◆ Excerpted records
== == ==
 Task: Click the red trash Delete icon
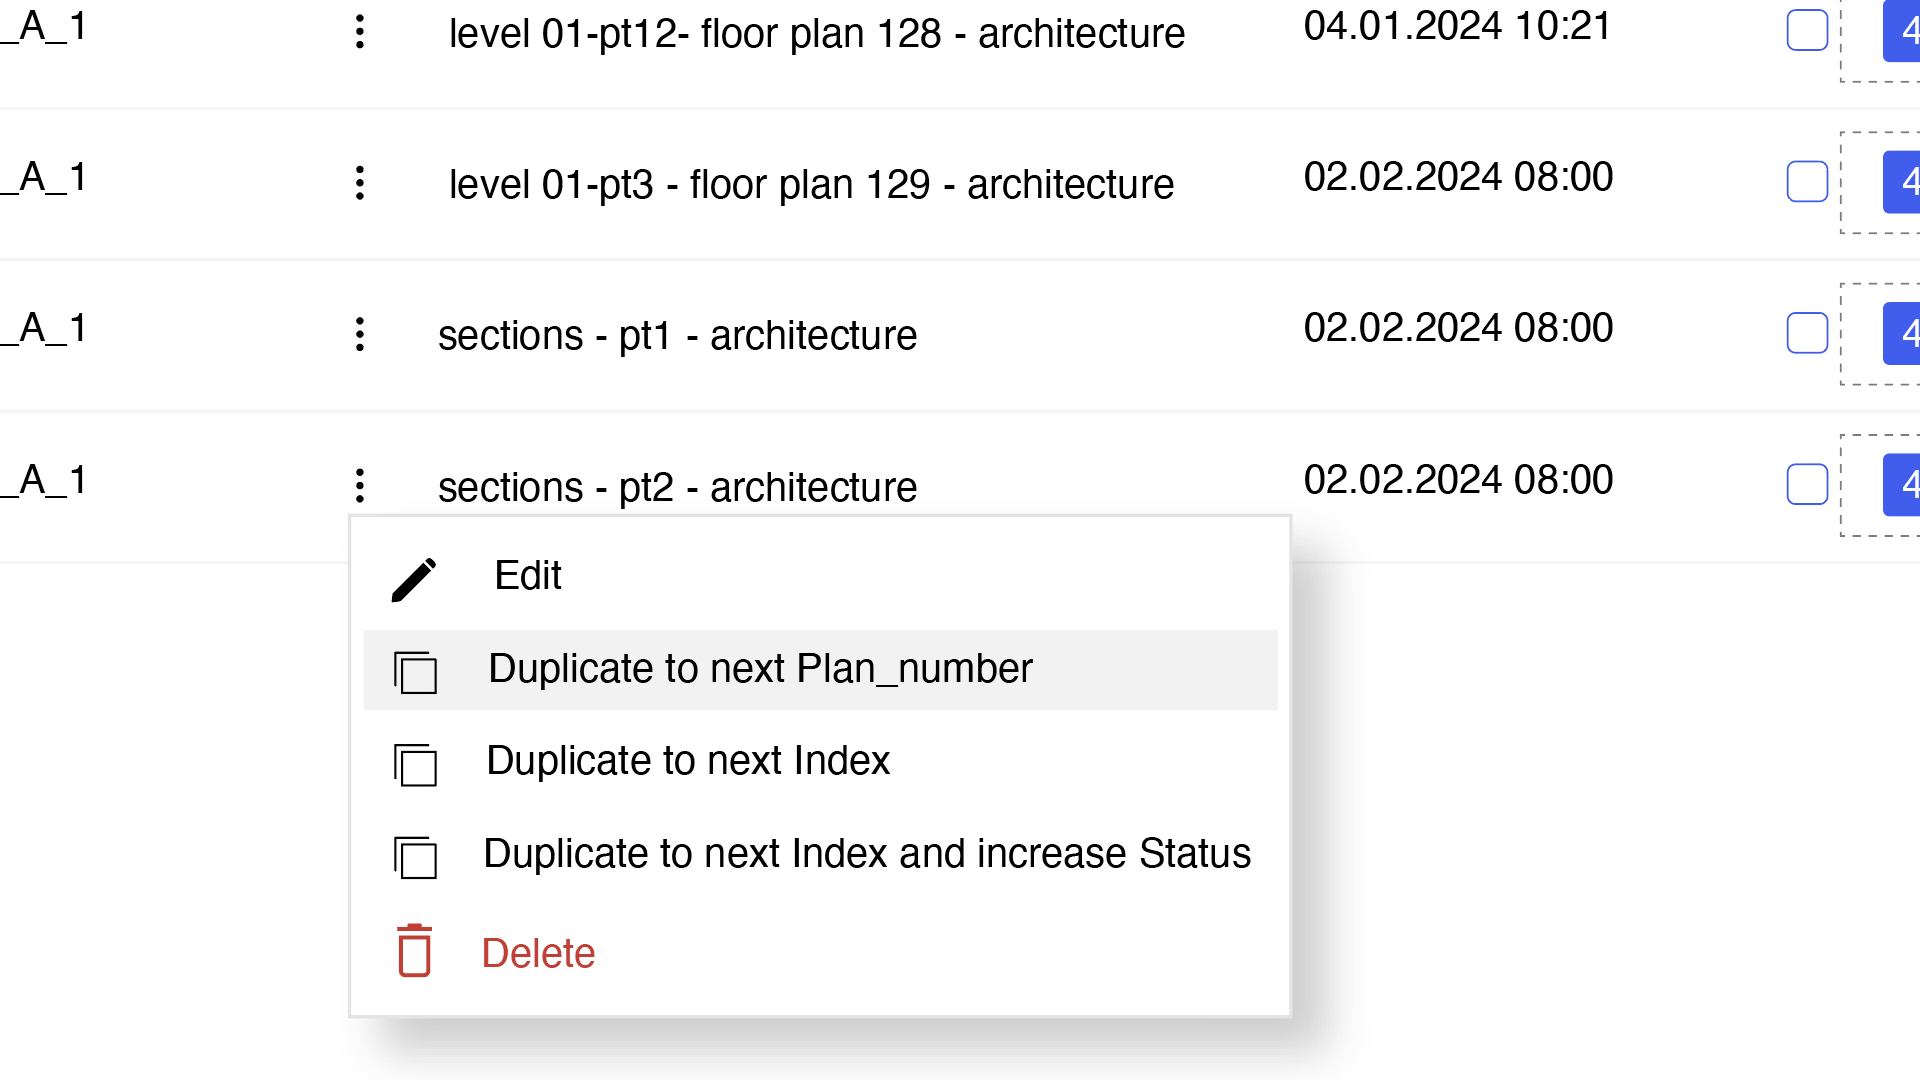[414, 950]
== == ==
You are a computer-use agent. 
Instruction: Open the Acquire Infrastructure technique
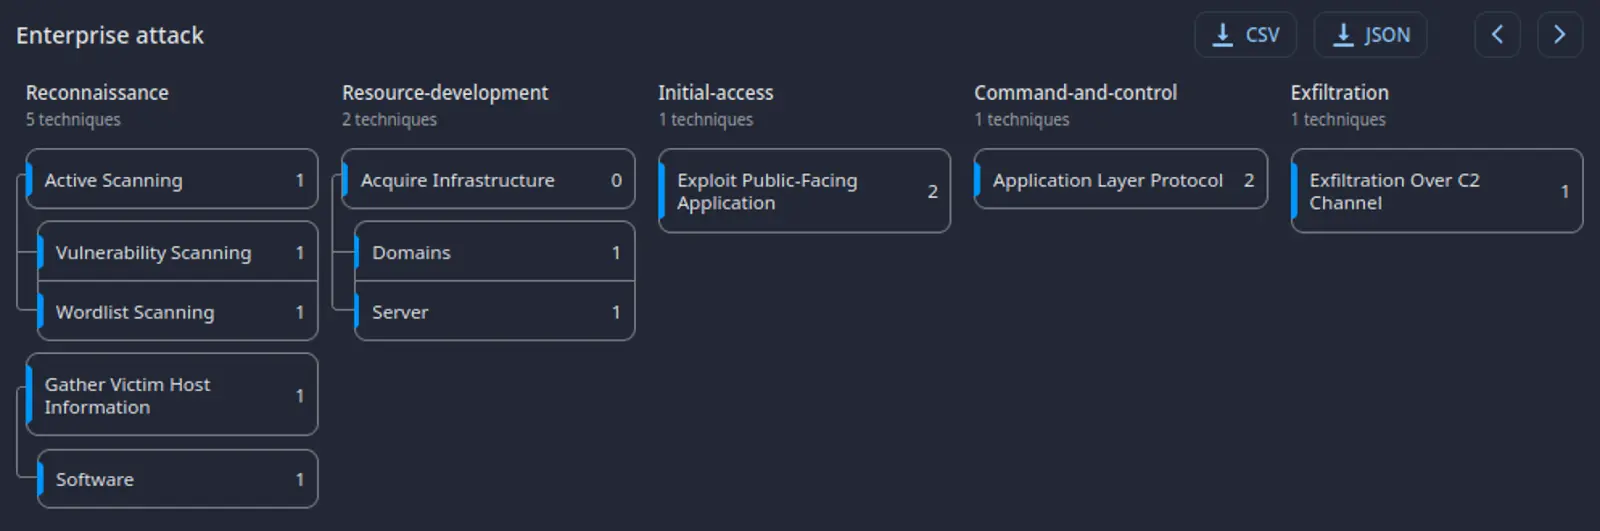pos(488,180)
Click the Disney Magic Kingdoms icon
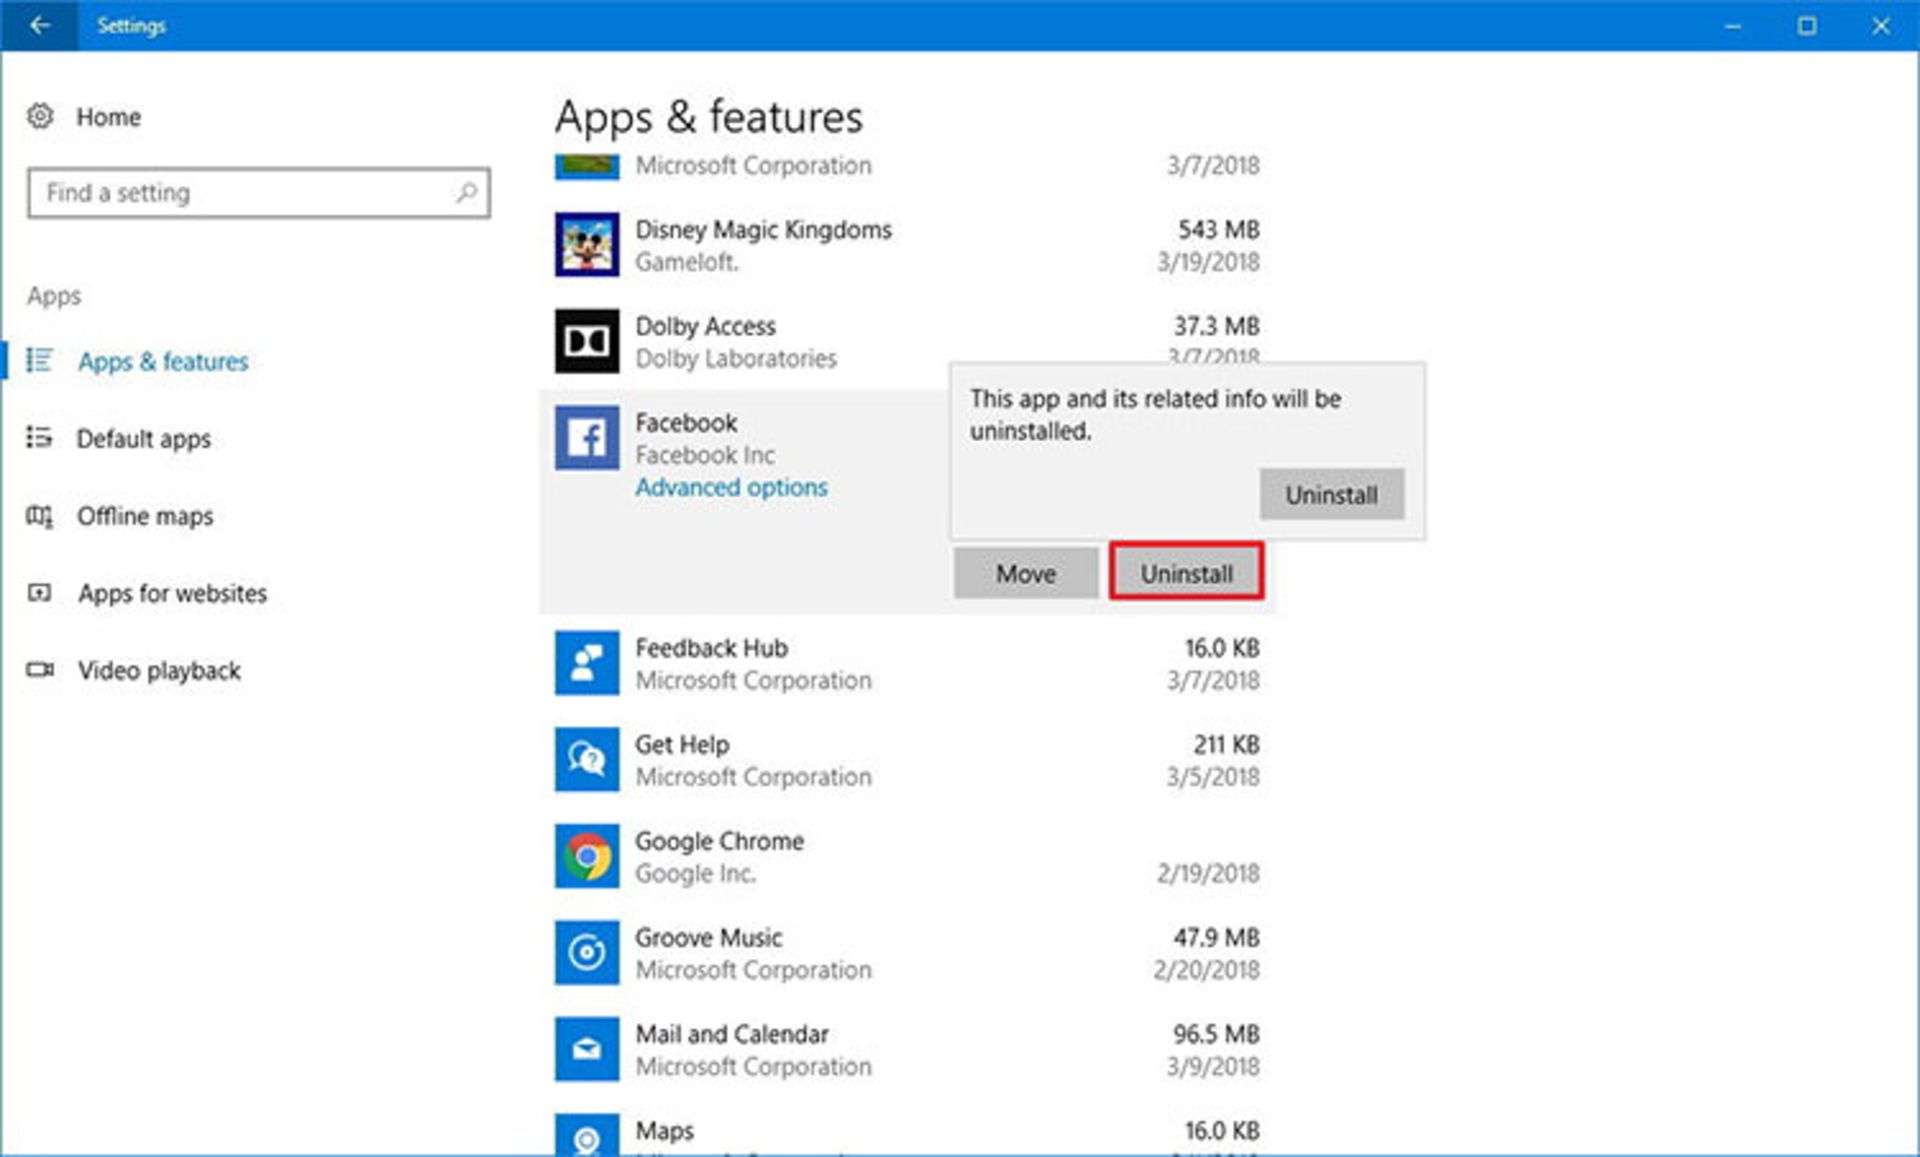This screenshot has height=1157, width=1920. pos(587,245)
== == ==
◆ Written task
Pull out each line of the listing above that contains the word "icon", and copy every such line in full.

◆ Result of the exercise
 Task: Click the red trash Delete icon
Click the Disney Magic Kingdoms icon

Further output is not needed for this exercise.